Whenever we watch a film in a language unknown to us, what do we do? We might not get the meaning of what is being spoken but we still get a slight idea as to what is being shared between the characters. This is possible due to the different scales at which the dialogue is spoken. It is due to this difference between the up and down scale that we start to derive meaning.
What changes scale of a voice?
Change of emotion is directly proportional to the change of scale in the voice. Whenever there is a slight change in emotions, it should be audible in the tone. That is how it should be. It is the job of the director to find out the emotional beats of a scene. Emotional beats are the invisible points in a piece of dialogue, where there is a change in a character’s emotions.
An example from ‘Jab We Met’ (Directed by Imtiaz Ali) can better demonstrate how the scale of voice changes, with a slight change in emotion.
Scene from ‘Jab We Met’
Let us discuss this scene from ‘Jab We Met’ where Aditya (Shahid Kapoor) meets Anshuman for the first time. The objective of this meeting is to take Geet (Karena Kapoor) back to her family as her family has not heard of her for the last 9 months. But Anshuman informs Aditya that he doesn’t know about Geet and her whereabouts. Also, he didn’t get married to her and she left.
After this primary information about Geet, Aditya questions Anshuman and asks an explanation as to why did he do this to her. The conversdation that happens thereon creates different emotional beats for Aditya’s character. The scale of his voice rises expectedly at 3-4 places.
We have prepared a graph that will better illustrate how the scale of his voice rises and falls.
We are listing below the dialogues spoken by Aditya only and we have numbered them according to the graph:
- Tumne use… Kaise Anshuman?
- Tum aisa kaise kar sakte ho?
- Phir bhi wo tumse milne aayi Anshuman, apni saari duniya apne peeche chhod ke. Kyun?
- Aur tumne ye saabit kar diya ki uski sapnon ki duniya nahi hai. Kyunki us mein tum jaise log rehte hain.
- Right.. Tumne uske saath jo iya hai, uske baad safai dene ki zarurat hi kya hai? Sab kuch to clear hai.
- Mere aur Geet ke beech mein kya scene hai, main tumhe zaroor batata Anshuman, but tumhare jaisa cheap aadmi ye sab nahi samajh sakta.
- Cheap.. Ghatiya.. Gira hua
- Geet 9 mahine se ghar par nahi aayi hai Anshuman, 9 mahine se.. Akeli hai kahin par.. pata nahi kin haalaat mein, kis tarah ke din dekhe hain usne, kis situation mein hai, wo bhi sirf is liye ki tumne use mana kar diya.
- Aur agar tumhe farq nahi padta na Anshuman..
- To sahi hua uske saath.. use saza milni chahiye ki usne tum jaise aadmi se itna pyar kiya.

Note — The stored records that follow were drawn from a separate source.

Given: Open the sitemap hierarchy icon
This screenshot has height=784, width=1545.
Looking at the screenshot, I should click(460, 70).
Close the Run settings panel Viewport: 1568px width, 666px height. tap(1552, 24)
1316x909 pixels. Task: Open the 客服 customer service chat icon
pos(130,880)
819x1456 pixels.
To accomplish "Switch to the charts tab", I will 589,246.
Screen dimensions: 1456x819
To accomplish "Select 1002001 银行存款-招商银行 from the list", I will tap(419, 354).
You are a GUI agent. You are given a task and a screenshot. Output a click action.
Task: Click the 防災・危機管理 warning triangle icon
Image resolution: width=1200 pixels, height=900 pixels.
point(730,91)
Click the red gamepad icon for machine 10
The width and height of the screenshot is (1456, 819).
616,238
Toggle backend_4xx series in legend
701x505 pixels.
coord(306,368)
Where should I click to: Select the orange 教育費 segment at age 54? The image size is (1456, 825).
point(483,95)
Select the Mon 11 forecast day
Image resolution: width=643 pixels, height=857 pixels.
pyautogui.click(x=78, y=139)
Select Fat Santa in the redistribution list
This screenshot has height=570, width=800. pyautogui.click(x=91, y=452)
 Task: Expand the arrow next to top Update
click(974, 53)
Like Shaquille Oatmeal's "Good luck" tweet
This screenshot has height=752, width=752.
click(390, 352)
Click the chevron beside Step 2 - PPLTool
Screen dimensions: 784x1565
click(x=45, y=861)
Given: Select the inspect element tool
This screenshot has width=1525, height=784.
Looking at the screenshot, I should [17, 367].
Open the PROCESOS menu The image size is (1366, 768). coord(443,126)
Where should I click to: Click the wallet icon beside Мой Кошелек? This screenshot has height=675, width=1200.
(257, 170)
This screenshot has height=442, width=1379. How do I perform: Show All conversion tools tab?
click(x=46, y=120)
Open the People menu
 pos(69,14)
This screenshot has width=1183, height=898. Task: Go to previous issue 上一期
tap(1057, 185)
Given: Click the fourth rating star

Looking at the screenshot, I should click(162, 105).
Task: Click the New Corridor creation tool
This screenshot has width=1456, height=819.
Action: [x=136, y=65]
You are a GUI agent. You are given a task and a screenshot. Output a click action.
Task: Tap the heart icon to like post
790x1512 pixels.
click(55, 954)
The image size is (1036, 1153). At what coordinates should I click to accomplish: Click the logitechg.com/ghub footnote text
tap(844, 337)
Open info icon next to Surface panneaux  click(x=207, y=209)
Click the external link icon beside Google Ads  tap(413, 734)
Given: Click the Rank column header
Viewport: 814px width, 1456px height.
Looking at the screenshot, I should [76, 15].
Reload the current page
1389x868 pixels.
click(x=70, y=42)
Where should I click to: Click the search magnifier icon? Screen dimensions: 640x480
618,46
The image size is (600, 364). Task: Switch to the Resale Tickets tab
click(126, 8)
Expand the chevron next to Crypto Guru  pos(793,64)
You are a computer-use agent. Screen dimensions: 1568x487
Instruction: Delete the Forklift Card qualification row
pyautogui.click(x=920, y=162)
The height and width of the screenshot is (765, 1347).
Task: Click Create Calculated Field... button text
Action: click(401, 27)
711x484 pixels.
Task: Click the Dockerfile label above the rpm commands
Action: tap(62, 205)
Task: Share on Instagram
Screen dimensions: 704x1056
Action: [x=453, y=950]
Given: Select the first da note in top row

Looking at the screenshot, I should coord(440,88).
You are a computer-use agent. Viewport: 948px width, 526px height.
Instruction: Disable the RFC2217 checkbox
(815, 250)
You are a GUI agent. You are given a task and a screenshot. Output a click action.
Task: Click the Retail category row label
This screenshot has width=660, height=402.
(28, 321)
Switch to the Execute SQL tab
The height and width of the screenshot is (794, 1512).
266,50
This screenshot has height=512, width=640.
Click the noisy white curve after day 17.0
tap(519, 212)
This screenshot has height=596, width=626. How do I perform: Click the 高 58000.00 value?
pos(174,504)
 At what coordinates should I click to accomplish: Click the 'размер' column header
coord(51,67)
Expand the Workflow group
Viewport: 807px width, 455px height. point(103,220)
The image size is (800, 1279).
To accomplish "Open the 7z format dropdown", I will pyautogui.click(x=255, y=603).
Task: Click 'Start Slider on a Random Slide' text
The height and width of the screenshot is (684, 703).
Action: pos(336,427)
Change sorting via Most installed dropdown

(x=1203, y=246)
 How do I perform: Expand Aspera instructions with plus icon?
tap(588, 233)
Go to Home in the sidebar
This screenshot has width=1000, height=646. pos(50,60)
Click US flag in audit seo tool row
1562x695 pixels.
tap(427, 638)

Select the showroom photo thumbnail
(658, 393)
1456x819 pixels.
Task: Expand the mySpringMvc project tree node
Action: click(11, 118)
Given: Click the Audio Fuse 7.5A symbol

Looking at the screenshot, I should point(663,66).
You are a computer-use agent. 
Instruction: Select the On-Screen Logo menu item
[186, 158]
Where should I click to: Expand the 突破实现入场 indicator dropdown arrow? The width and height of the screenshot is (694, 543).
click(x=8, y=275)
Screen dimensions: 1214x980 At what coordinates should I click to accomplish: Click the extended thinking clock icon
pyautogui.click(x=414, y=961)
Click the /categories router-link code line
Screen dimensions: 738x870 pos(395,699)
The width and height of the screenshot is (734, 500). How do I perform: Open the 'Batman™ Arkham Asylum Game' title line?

Now if we clearly see, each dialogue is placed at a different level on the graph. Also notice, that dialogue number 8 is spoken by Aditya at the highest scale. This is because, his emotion is at its peak or the highest scale. This is because he deeply feels for Geet as she is responsible for whatever he has achieved in his life today. At this stage, his emotion is at its strongest.
Also, if you notice, the dialogues number 1 and 11 are at the lowest scale (less than the medium scale). This is because during dialogue number 1, he and Anshuman are strangers meeting each other for the first time. So the voice is slightly formal and below the medium scale. At dialogue 11, he takes out his name ‘Anshuman’ after accusing him for Geet’s condition. This is because he is in pain to get this information about Geet and his voice is quavering. If you’re about to cry, you might speak in a quavering voice. That is why, again, the scale of his voice dips below medium.
To conclude, every time when you go out with your screenplay and dialogues, do the following:
- Make a list of dialogues which are not emotional. Take them as a medium scale or a base line.
- Mark points in your dialogues, where the emotions rise and fall.
- Always try to give a different scale to the other characters in that scene so that there is a variation.